Jorge Adalberto Machado
CEO Adalberto Textile Solutions
Our objective is to reach net zero and become planet positive by 2030
Founded in 1969, Adalberto Textile Solutions is a vertically integrated Portuguese textile manufacturer specialising in high-end fabrics for the luxury industry, with expertise spanning material science, colouration, printing, and finishing. With a strong focus on decarbonisation and next-generation sustainable textiles, the company is building a planet-positive industrial model designed to scale without compromising quality or performance.

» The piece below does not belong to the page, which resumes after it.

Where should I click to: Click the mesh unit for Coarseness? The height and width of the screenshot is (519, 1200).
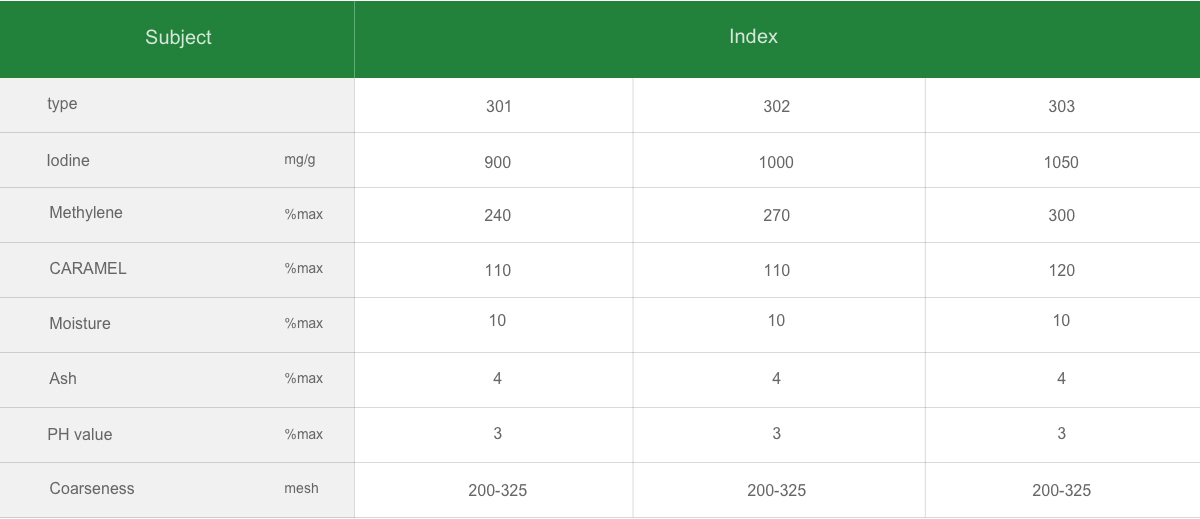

In this exclusive interview with Fibre2Fashion, CEO Jorge Adalberto outlines how deep industrial continuity, advanced material science, and aggressive decarbonisation are reshaping sustainable luxury textiles beyond regulatory compliance. The company positions measurable environmental performance, digital transparency, and scalable innovation as the new competitive benchmarks for Europe’s premium textile supply chains.
What gap in the textile value chain led to the founding of Adalberto Textile Solutions?
Adalberto was founded in 1969 to build industrial depth and continuity in a fragmented textile value chain. From the outset, the company focused on uniting creativity, technical mastery, and manufacturing under a single industrial vision, enabling design ambition to be translated into consistent, high-quality fabrics.
With more than five decades of accumulated know-how, Adalberto has built deep expertise in material science, coloration, printing, and finishing. That continuity of knowledge is what allows us to innovate without breaking industrial reliability.
The textile industry has reached a point where incremental improvement is no longer sufficient, and experience combined with technological ambition is essential to drive real change.
How does the Adalberto Decarbonisation Project fit into the company’s long-term growth and competitiveness strategy?
The Decarbonisation Project reflects the industrial future we are deliberately building. It is designed to structurally reduce environmental impact while enabling the development of next-generation sustainable textiles.
Beyond emissions, it supports a broader transformation of how fabrics are engineered and measured in terms of water use, chemical footprint, and carbon impact. This project directly enables new categories of fabrics that would not be viable under conventional industrial models.
We are not perfect, and we do not claim to be. What matters is that we are committed to shortening the journey toward zero impact by continuously redesigning processes, materials, and technologies rather than accepting incremental change.
What role do innovation and technology play in your fabric development and sourcing process?
Innovation at Adalberto is focused on redefining what sustainable luxury textiles can be through measurable performance.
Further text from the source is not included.